Così come ho apprezzato quello della sfiga eterna di Amelia Shepherd ed Alex Karev. Abbiamo creato un’arma di distruzione di massa. La sfiga di uno che si unisce a quella dell’altra. Finirà, male, malissimo. Ci saranno sangue e pianti, me lo sento. Ma va bene così, perchè è bello tornare con i piedi per terra a fine giornata e ricordarsi che non sempre vinciamo.

Il fallimento e il successo sono due facce della stessa medaglia. E in questo episodio ci sono entrambe.

Ho apprezzato il fatto che tutte le ricerche siano state ispirate da storie di vita, da esperienze umane, dal dolore e dalla morte altrui, persino. Queste ricerche sono un ponte verso la speranza, la salvezza futura. Sono il motivo per cui lottare.

E sono storie reali, a noi vicine: dall’ex alcolista pentito, a una madre morta di parto, a una dottoressa transgender che sottolinea quanto è importante lottare affinché non ci siano cittadini di serie A e serie B.

Siamo tutti umani. Siamo tutti uguali.

Perciò se spendiamo milioni di dollari all’anno per migliorare il viagra, possiamo farlo anche per quelle persone che statisticamente sono la minoranza.

Quell’1% che però equivale a 75 MILIONI di PERSONE. VITE UMANE. 

Ed è questo a fare tutta la differenza.

Così come ho amato il modo in cui è nata la ricerca di Arizona. Una ricerca che non solo punta a migliorare la condizione delle donne in gravidanza, ma che trova anche il modo di guarire la colpa e il dolore di April e Arizona nell’aver perso la moglie di Matthew.

E per una volta l’Italia viene citata per una giusta causa, per un merito e un riconoscimento di cui andare fieri nel mondo. E no, non sto parlando del trio de Il Volo.

Ed è stato bello vedere anche il percorso inverso: Owen che ha un piano ma rinuncia a fine giornata e Arizona che parte depressa e demoralizzata, ma poi trova la propria causa per cui vale la pena lottare.

Forse perchè sono reduce da This Is Us, e la terapia familiare dei Pearson, sotto lo sguardo attento della nostra ex Ellis Grey, ha fatto i suoi effetti, ma in questo episodio mi sono emozionato davvero per le scene tra Richard e Maggie.

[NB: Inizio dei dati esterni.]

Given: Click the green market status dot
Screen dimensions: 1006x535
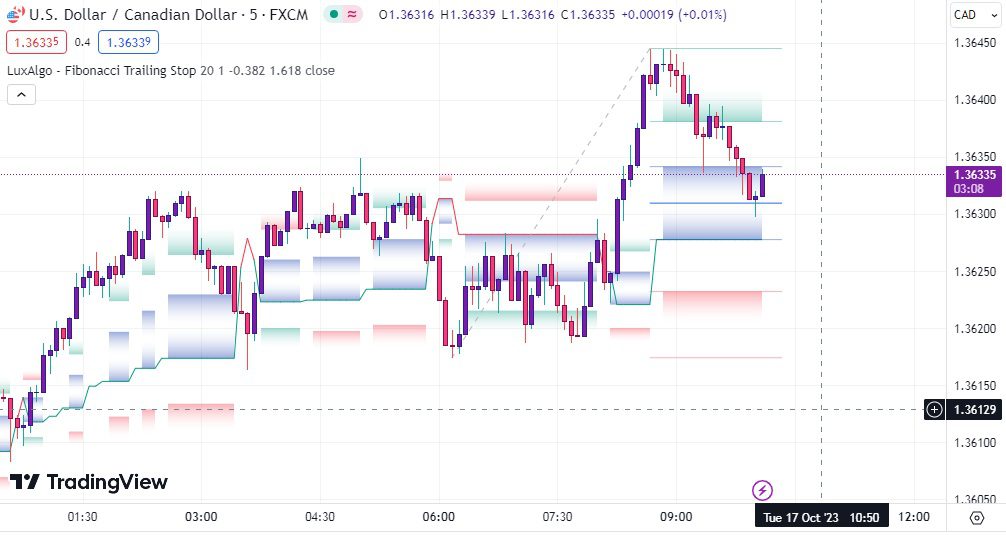Looking at the screenshot, I should 334,14.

È bellissimo vederli legare, è una cosa che fa bene ad entrambi. E anche se hanno perso molto tempo, lo stanno recuperando senza ansie e sensi di colpa, ma in modo naturale e spontaneo. Come un vero rapporto padre-figlia. Ed entrambi si aiutano a vicenda: a guardarsi dentro, a condividere ciò che non hanno avuto mai l’occasione di fare, a superare i rispettivi dolori. Stanno costruendo un legame bellissimo. 

E grazie Krista Vernoff perchè per una volta ci hai portati fuori da quell’ospedale con Richard. Vederlo prendere lezioni di salsa è stato un inaspettato sogno. Nemmeno sapevo di averne bisogno fino a quando non l’ho visto.

Continuano le disavventure amorose di Maggie Pierce e continuo ad apprezzare questo suo essere una Bridget Jones inside. L’importante è che non le facciano MAI più commettere l’errore di elemosinare amore e attenzioni da un uomo, come una Gemma Galgani qualunque.

Questo episodio avrebbe comunque vinto a mani basse anche per l’assenza di Ben Warren (aria pura per i miei polmoni e toccasana per i miei nervi) e il ritrovo serale al vecchio bar di Joe.

Ecco perchè dico che questo episodio ha funzionato: perchè ci mostra quanto siamo cresciuti, ma quanto ancora siamo legati alle vecchie tradizioni. Con tanto di baci e tequila.

È stato un vero ritorno a casa. All’origine. A ciò che siamo sempre stati e in uno dei luoghi cult e iconici che ci ha visti crescere.

Trovo che questo episodio sia stato, finalmente, un episodio preparatorio per molte storyline.

È stato solo un punto di partenza. Niente storyline che si aprono e chiudono velocemente in 40 minuti, ma piantano solo il seme per germogliare in più episodi. Come la crisi di fede di April che continua.

E anch’io, come i nostri medici, ho trovato l’ispirazione per la mia ricerca.

All’improvviso, l’illuminazione.

È CERONE.

L’ideatore del 33 Triple-C, il polimero reticolato.

È lui l’uomo.

È lui il medico che corrisponde alla descrizione del dottore che stavano cercando come controparte maschile per Meredith Grey. È persino di Madrid.

Scott Speedman, is that you?

Ok Krista Vernoff, I’m in. Ho ritrovato l’ispirazione anch’io. Partecipo, di nuovo, attivamente al contest chiamato Grey’s Anatomy.